■ Soal singkat: Menurut teks bacaan tentang Myanmar, tiga negara manakah yang dijadikan CIA sebagai segitiga emas penghasil narkoba dunia?

■ Teks bacaan:
Meskipun junta militer kemudian merubah nama negara menjadi Myanmar agar
etnis lain ikut merasa menjadi bagian dari negara. Tetap saja langkah
ini tidak dapat menenangkan konflik etnis yang terjadi di Myanmar dan
resistensi masih terus berlanjut. Demontrasi masa menuntut pendirian
pemerintahan demokrasi masih kerap kali terjadi dan pemberontakan etnis
minoritas di daerah yang menuntut kemerdekaan pun masih berlangsung
hingga sekarang. Bisa dikatakan Myanmar adalah satu satunya negara
Indochina yang masih bergolak dalam api konflik.
Guna mendapatkan dana untuk mendukung operasi – operasi intelejennya,
CIA melalui operasi clandestine Indochina menjadikan Myanmar, Laos dan
Thailand sebagai segitiga emas penghasil narkoba dunia. Produksi
terbesar narkoba ada di Myanmar dan dilakukan oleh gembong pemberontak
yang beroperasi di daerah pedalaman. Salah satu gembong narkoba yang
paling terkenal dan berkuasa yaitu Khun Sa dalam masa hidupnya
terindikasi berafiliasi dengan pemerintah. Pasca diburu oleh AS atas
tuduhan menyelundupkan opium sebanyak 9000 ton ke Amerika, Khun Sa
menyerahkan diri pada pemerintah Myanmar dan hidup di bawah perlindungan
junta militer sembari menikmati investasinya. Secara tidak langsung
bisa dikatakan pemerintahan Myanmar turut pula menikmati “bagi hasil”
dari bisnis narkoba tersebut. Hal ini menjadi ironis mengingat hasil
dari penjualan narkoba tersebut juga digunakan untuk membiayai
pemberontakan pada pemerintah.
Sementara itu dalam satu dasawarsa terakhir Myanmar menjadi salah
satu negara Indochina yang melakukan belanja militer secara agresif.
Walaupun secara geografis Myanmar tidak terpengaruh oleh konfflik LCS
dan tidak pula memiliki ancaman konflik dengan negara tetangga. Namun
itu tidak menghalangi junta militer Myanmar untuk memperkuat otot – otot
militernya di ketiga matra. Tekanan dunia internasional yang dimotori
oleh Amerika yang menuntut dilaksanakannya demokrasi di Myanmar agaknya
teah membuat junta militer Myanmar merasa gerah dan was – was.

■ Cuplikan data:
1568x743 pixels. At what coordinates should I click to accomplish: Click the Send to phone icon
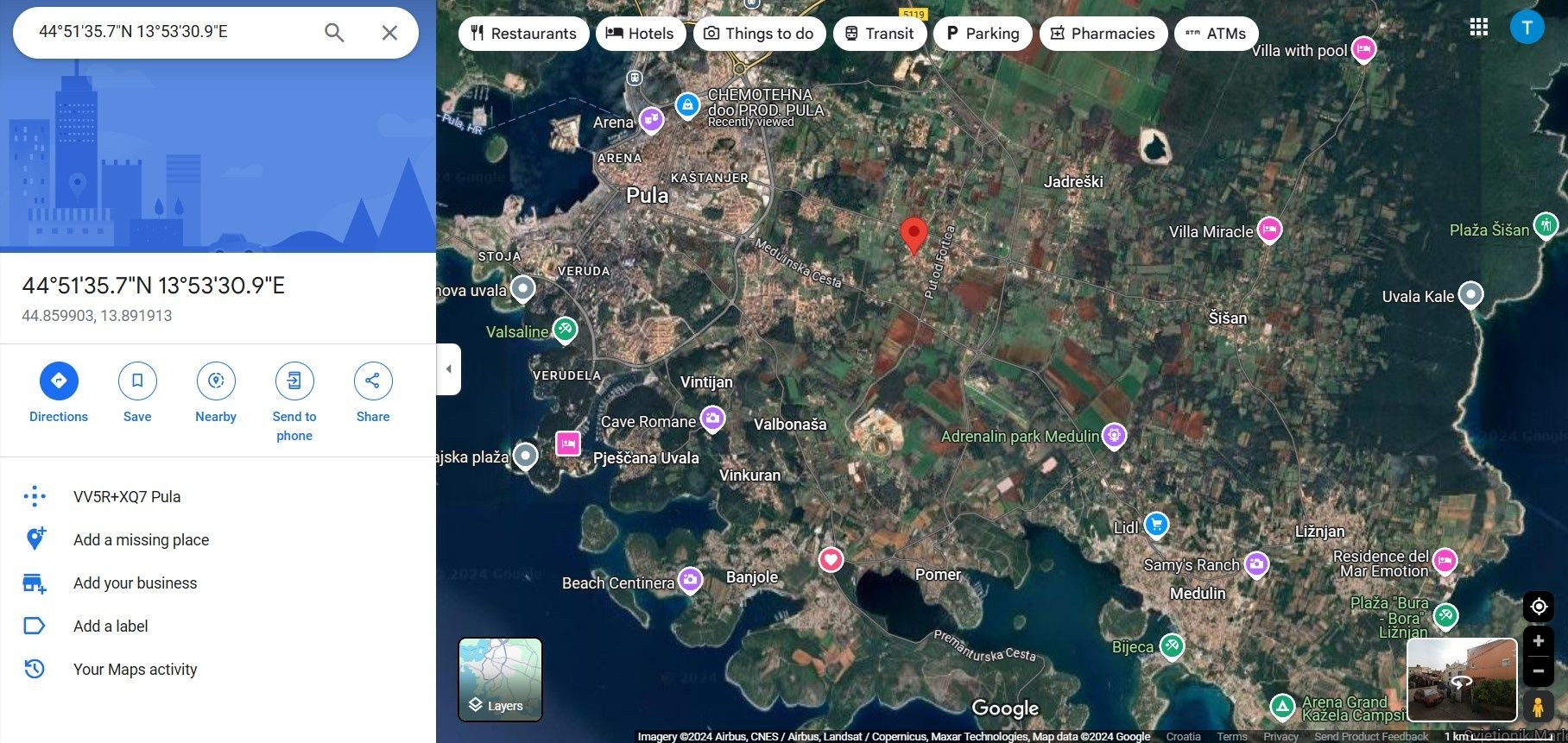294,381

■ Penyelesaian soal: Myanmar, Laos, dan Thailand.